“Faça promessas de todo o tipo. As pessoas preferem uma mentira de conveniência a uma recusa direta. A campanha deve ser competente, digna, mas cheia de vida e de espetáculo, o que tanto atrai as massas. Também não fará mal se os lembrar de quão desqualificados são seus oponentes, acusando-os de crimes, escândalos sexuais e corrupção em que poderão estar envolvidos.”
Estas palavras, de tão atuais, podiam ser de um qualquer spin doctor que geriu as grandes campanhas políticas em 2016, do Brexit ao Trump. Mas não: foram escritas por Quinto, irmão de Marco Túlio Cícero, como conselhos práticos para este ganhar as eleições para o mais alto cargo da República em 64 a.C. Nesta carta (que alguns estudiosos disseram entretanto ter sido escrita por outros pensadores da época e não pelo próprio Quinto), intitulada Commentariolum Petitionis, ou Pequeno Manual de Campanha Eleitoral, carregada de múltiplos conselhos práticos para cativar o voto dos cidadãos, não podia faltar a “necessária” arte da mentira. Nestes fragmentos intemporais de sabedoria política, advoga-se de tudo para chegar ao poder: meias-verdades, maledicências, insinuações falsas e mentiras cabeludas.
Dois milénios depois de Cícero (e alguns séculos depois de Santo Agostinho, Maquiavel, Voltaire ou Nietzsche andarem também às voltas com estes conceitos), são tentadores os paralelismos em matéria de transparência e ética: olhando para o mundo em 2016, este parece ser de facto o Ano da Mentira. Trump, o grande mestre da aldrabice descarada, garantiu que viu muçulmanos celebraram a queda das Torres Gémeas; atirou para a praça pública que pouparia 300 mil milhões num programa de medicação que custou afinal 78 mil milhões; argumentou depois de eleito que “milhões de pessoas” votaram ilegalmente em Hillary Clinton.
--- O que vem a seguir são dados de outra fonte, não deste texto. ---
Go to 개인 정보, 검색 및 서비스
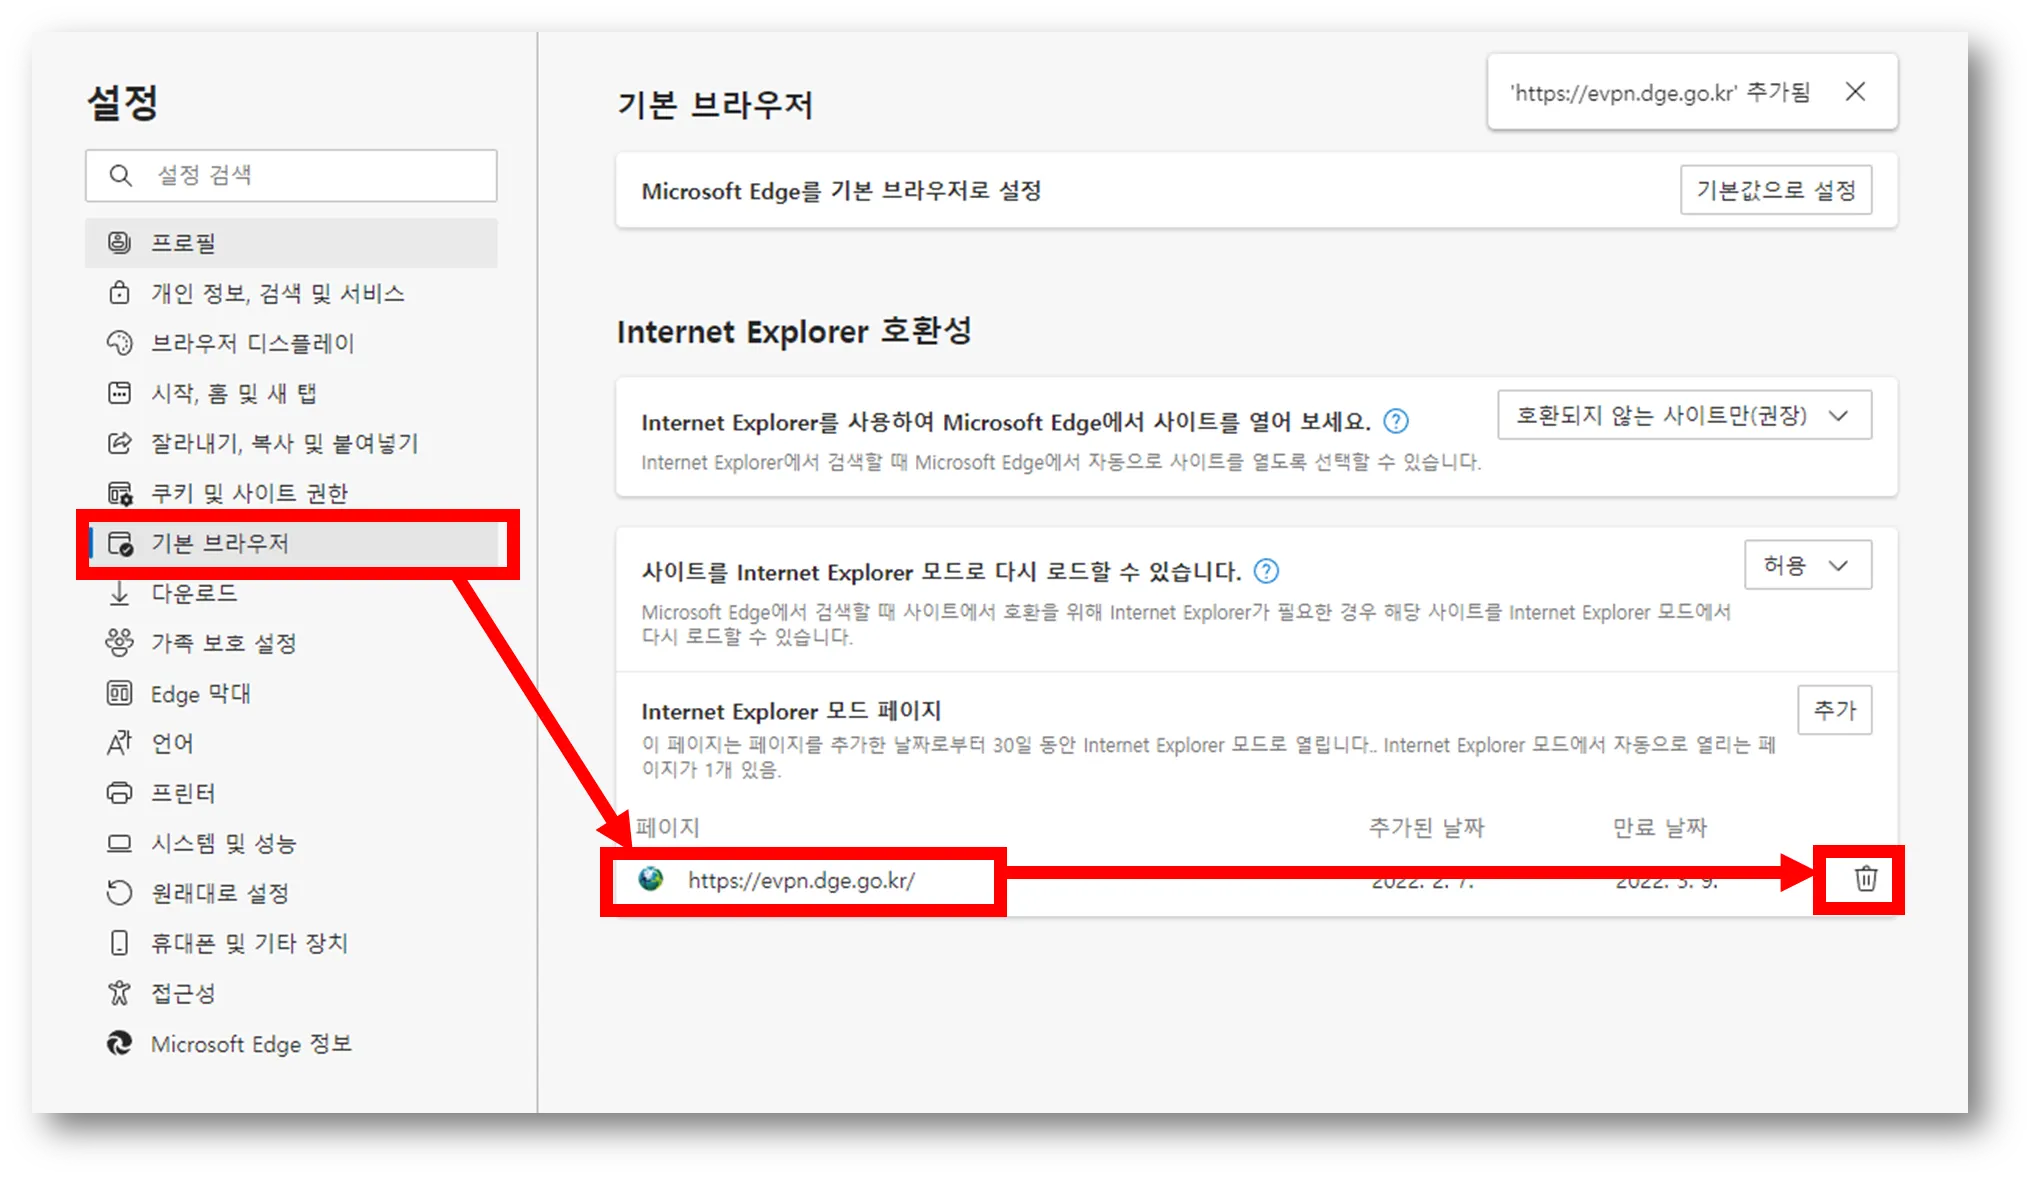This screenshot has width=2033, height=1178. click(x=277, y=293)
No Reino Unido, autocarros ostentaram durante dias a fio o maior argumento pró-Brexit – o de que o Reino Unido pagava 350 milhões de libras todas as semanas à União Europeia que podiam ser afetos ao sistema nacional de saúde – quando ambas as alegações eram absolutamente falsas.
O pior é que, como dizia Churchill muito antes das redes sociais funcionarem como acelerador de uma escalada global, uma mentira dá a volta inteira ao mundo primeiro que a verdade consiga vestir as calças, e, apesar de todos os desmentidos, faz ganhar votos e atrair o eleitorado descontente. Afinal, uma falsidade fácil de entender é muito mais sexy do que uma realidade complexa – não era Gorki que alegava que por vezes a mentira exprime melhor do que a verdade aquilo que se passa na alma? Mal saem, claro, os media, os fact checkers por excelência do sistema democrático: ou não desmentiram as falsidades na hora certa e de forma veemente e, ou, pior ainda, são hoje tão pouco convincentes que pouca gente liga ao que dizem.
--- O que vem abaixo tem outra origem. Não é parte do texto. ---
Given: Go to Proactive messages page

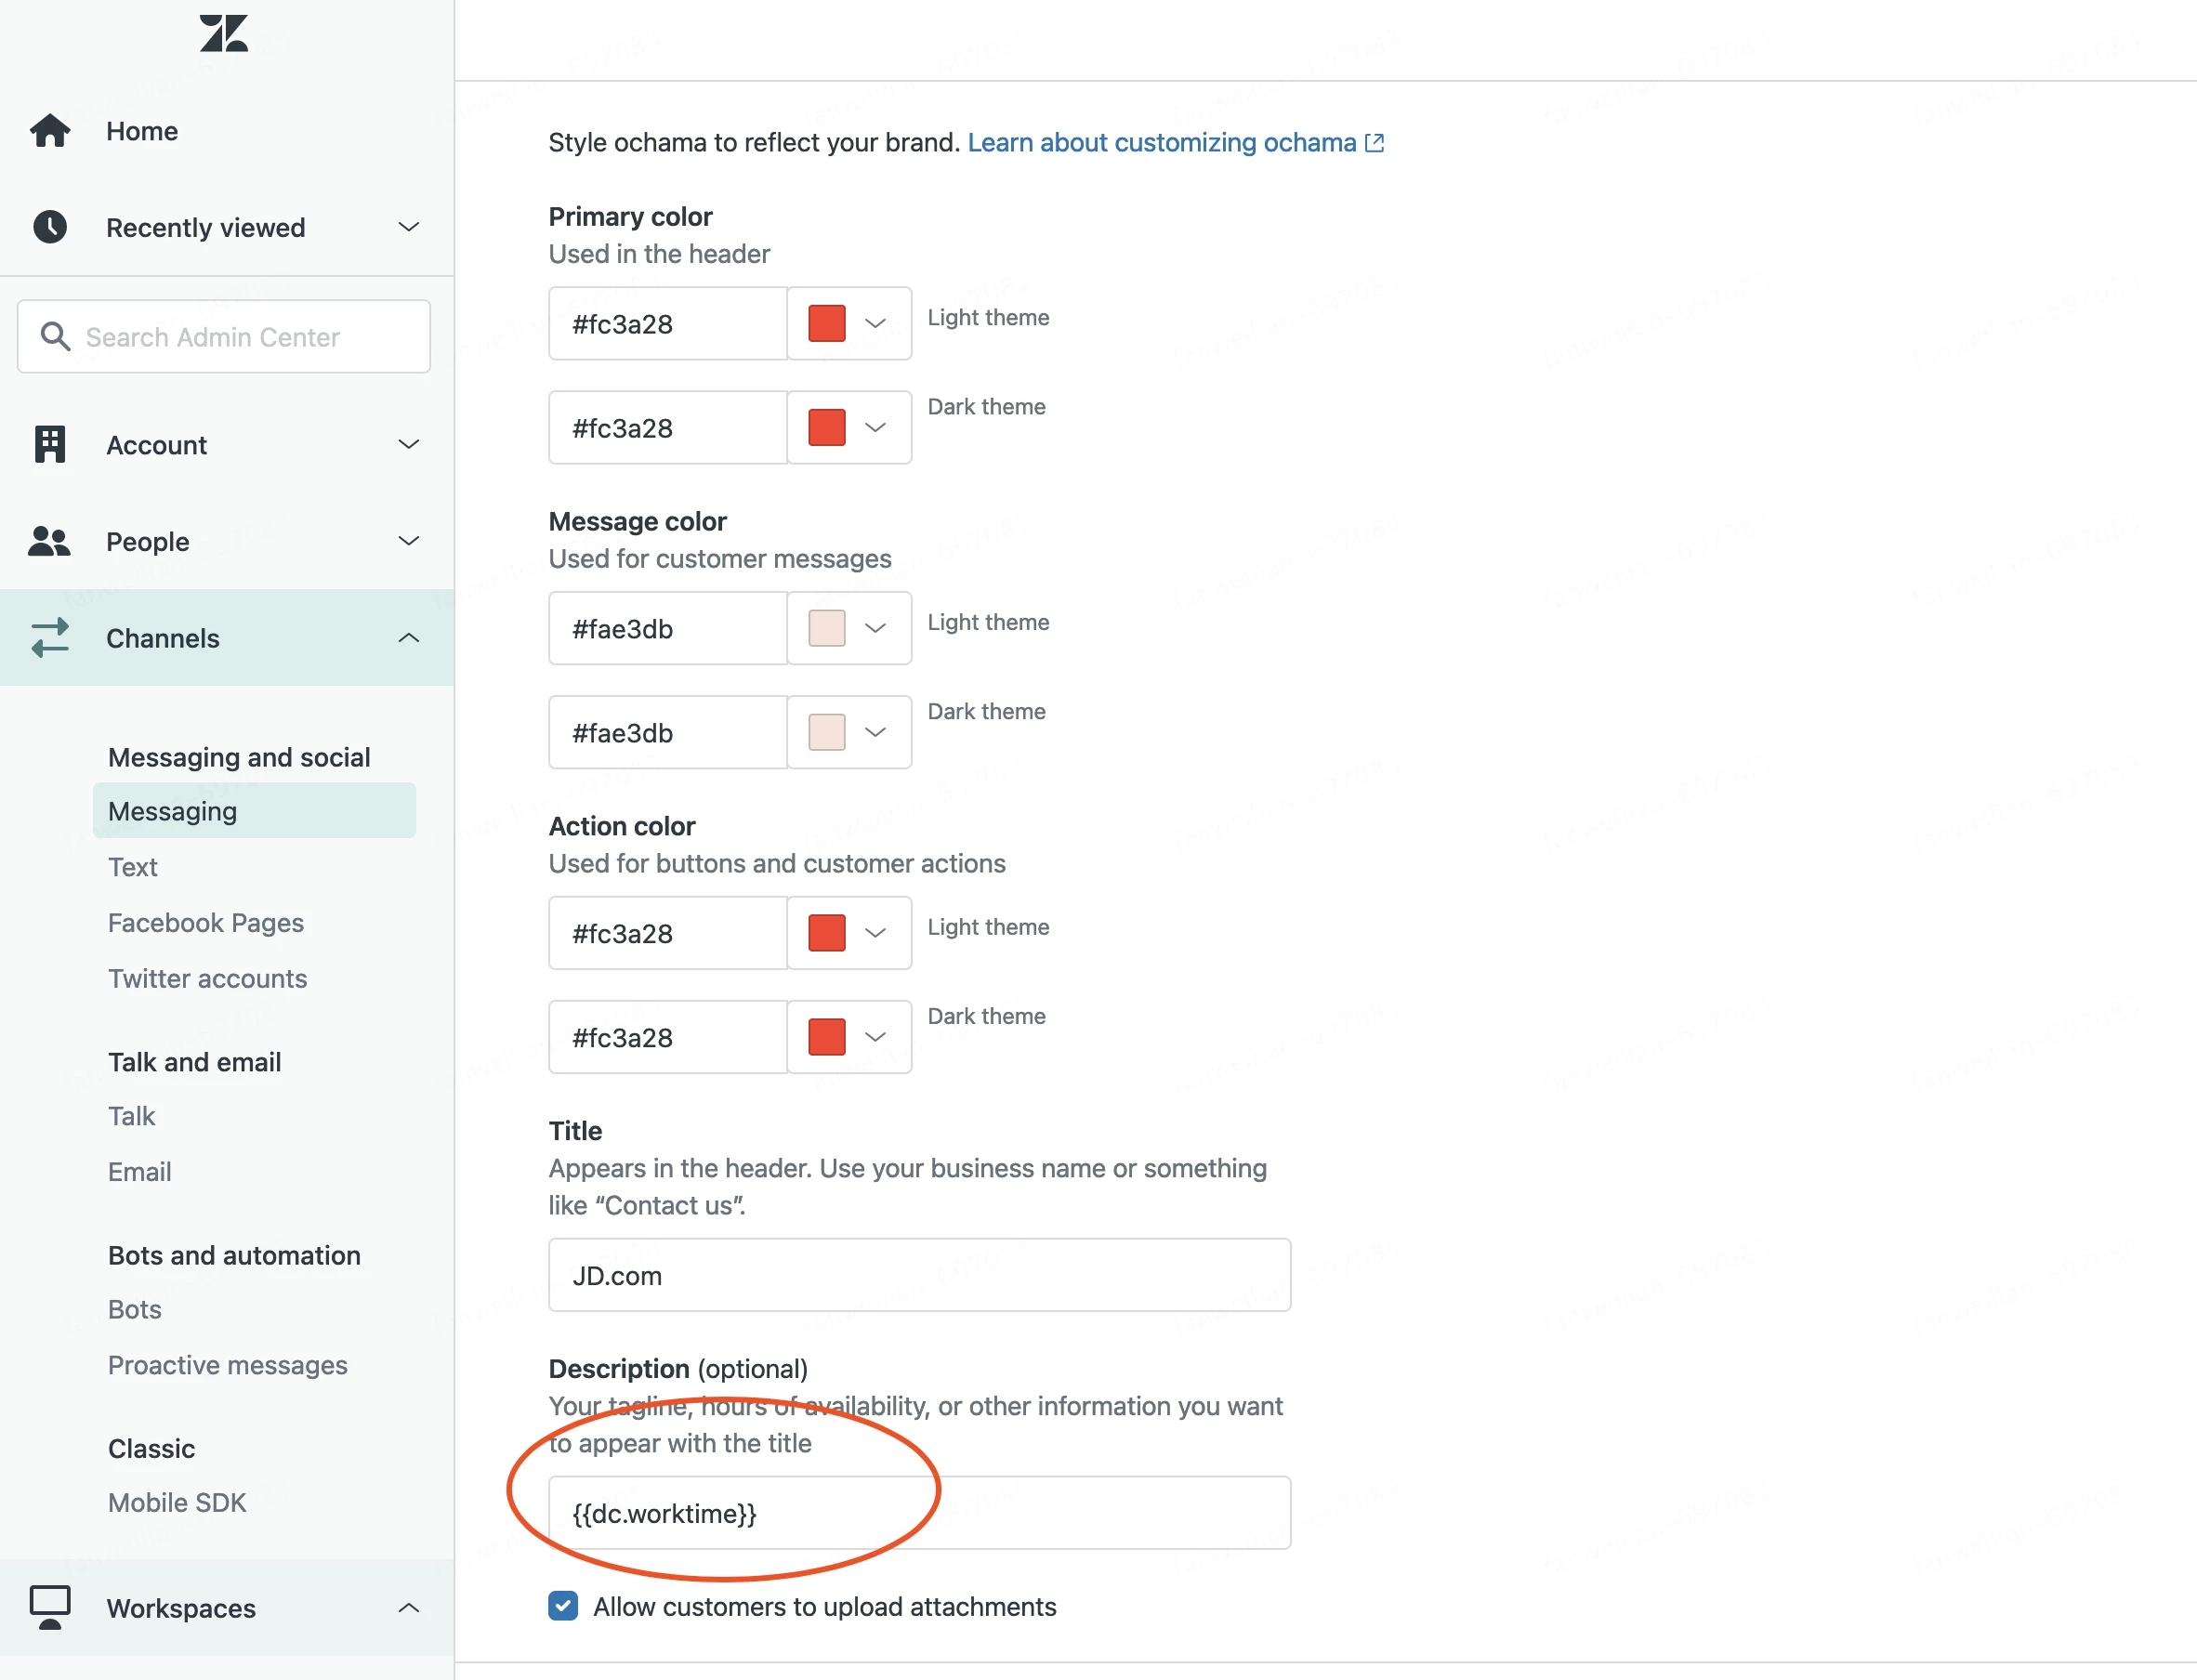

Por cá, o espetro da falsidade também pairou, ainda que muito discretamente, num pacificado panorama nacional [ainda esta semana Cristas acusou o primeiro-ministro de “adotar uma postura de mentira”, mas o ano foi pouco crispado – a VISÃO titulou 2016 em Portugal o Ano do Afeto]. Da proposta de Orçamento do Estado que ocultava alguns dados essenciais e que anunciou um aumento orçamental de 3,1% na Educação quando face ao executado (a comparação sempre usada no passado) representava um corte de 2,7%, aos quatro assessores deste Governo que diziam ser licenciados quando afinal não o eram, vários factos vieram desmentir alegações públicas.
No Ano da Mentira ou da Pós-Verdade (palavra do ano para o dicionário Oxford), outro marco crucial foi a generalização do fenómeno das notícias falsas no Facebook. Quem não se comoveu há dias com a história da criança moribunda que morreu nos braços do Pai Natal? E quantos não foram os que acreditaram na história de que o fundador da Corona tinha deixado, depois da sua morte, 200 milhões de euros aos residentes da sua terra natal? Ou na de que Clint Eastwood ia passar a viver em Hot Springs no Arkansas, que gerou um frenesim na região? (Eminem, Ryan Gosling, Rihanna, Jim Carrey, Samuel L. Jackson, Justin Bieber e Brad Pitt também se mudariam ao longo do ano para outro sítio qualquer…) Uma rede de 40 sites gerou mais de 750 notícias falsas que se tornaram virais, contaminando, na voragem do clique e da última hora, meios de comunicação em todo o planeta. Às portas de 2017, num mundo onde floresce a repugnante mentira, nunca foi tão importante adubar e zelar pelos factos.